Eishockey-Profi Stefan Ustorf im Gespräch Sieben Zähne auf einmal

Stefan Ustorf schlägt beim Spiel mitunter zu, im echten Leben hat er sich aber nur einmal gerauft. Im Interview spricht er über Prügeleien auf dem Eis, Rudelbildung im Fußball und erklärt, dass Eishockey den Ruf als brutale Sportart zu unrecht hat.

Interview: Boris Herrmann

Mit seinem Verein, den Eisbären Berlin, hat Stefan Ustorf seit 2004 fünfmal die Deutsche Meisterschaft gewonnen. Zuvor spielte der Angreifer unter anderem in der NHL bei den Washington Capitals. Der mittlerweile 37-Jährige war Kapitän der deutschen Nationalmannschaft. Im Interview mit der "Süddeutschen Zeitung für Kinder" erklärt er, warum sein Sport zu unrecht den Ruf einer brutalen Sportart genießt.

Stefan Ustorf im Trikot der Eisbären Berlin. In der DEL war er davor bereits für die Adler Mannheim und die Krefeld Pinnguine aktiv.

(Foto: Getty Images)

SZ: Herr Ustorf, Sie kommen gerade vom Training. Irgendwelche Schmerzen heute?

Stefan Ustorf: Ach, nur das Übliche.

SZ: Was ist das Übliche?

Ustorf: In unserem Sport tut immer irgendetwas weh. Die Schultern, die Kniegelenke, die Knöchel. Kleine Blessuren gehören dazu.

SZ: Vor zwei Jahren haben Sie in einem Spiel sieben Zähne auf einmal verloren.

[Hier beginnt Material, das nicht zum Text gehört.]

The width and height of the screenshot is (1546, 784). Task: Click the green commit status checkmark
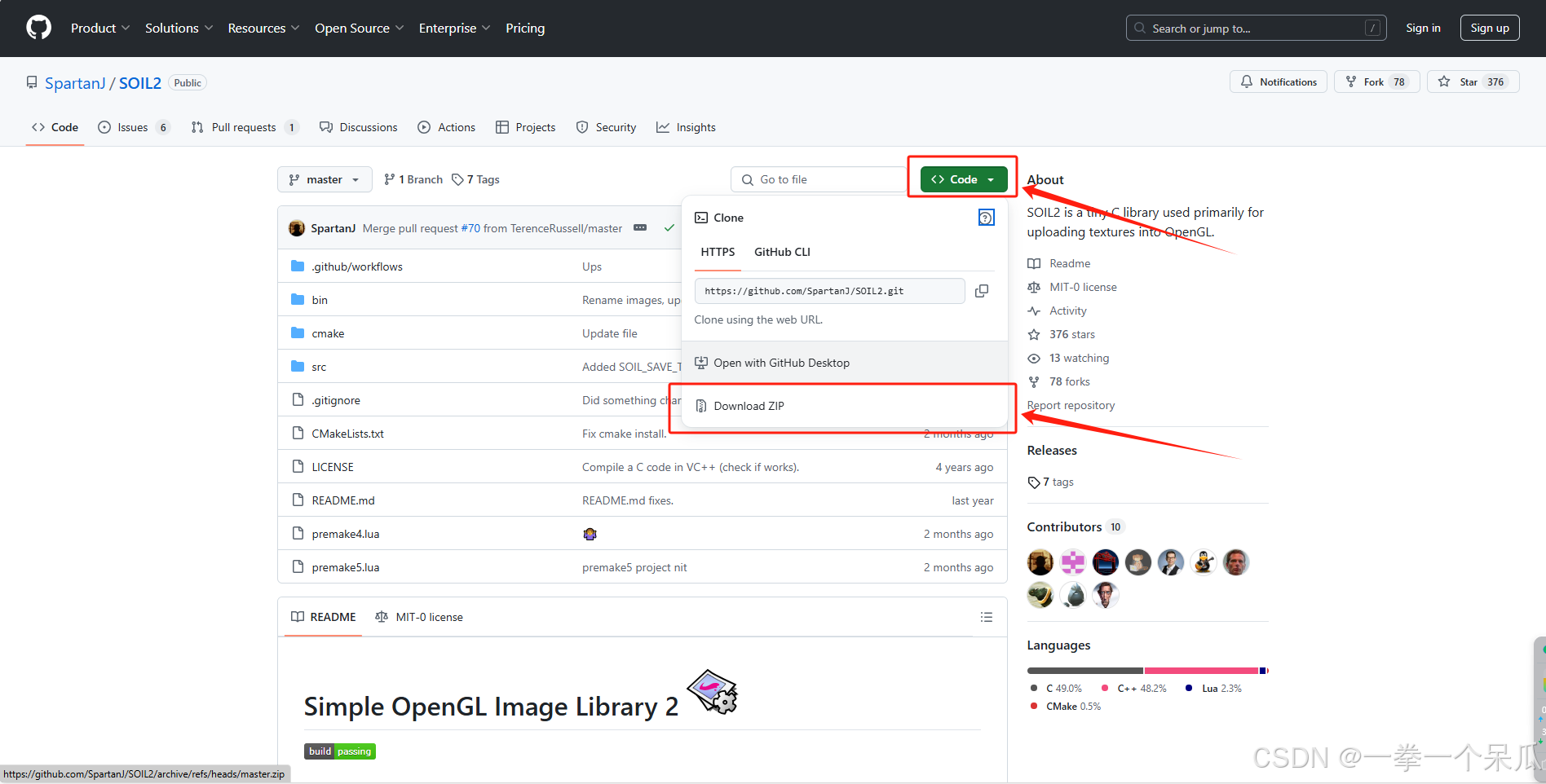[669, 227]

Ustorf: Das war ein Unfall, das passiert halt mal. Mich hat ein Puck im Gesicht getroffen. Das ist eine wirklich sehr harte Gummischeibe. War nicht angenehm, aber das muss man halt reparieren lassen und dann geht es weiter.

SZ: Muss man hart sein, um Eishockey spielen zu können?

Ustorf: Muss man nicht, aber es hilft. Unser Spiel ist sehr körperbetont. Da kommt es immer mal vor, dass man sich wehtut.

SZ: Wann haben Sie zuletzt jemandem wehgetan?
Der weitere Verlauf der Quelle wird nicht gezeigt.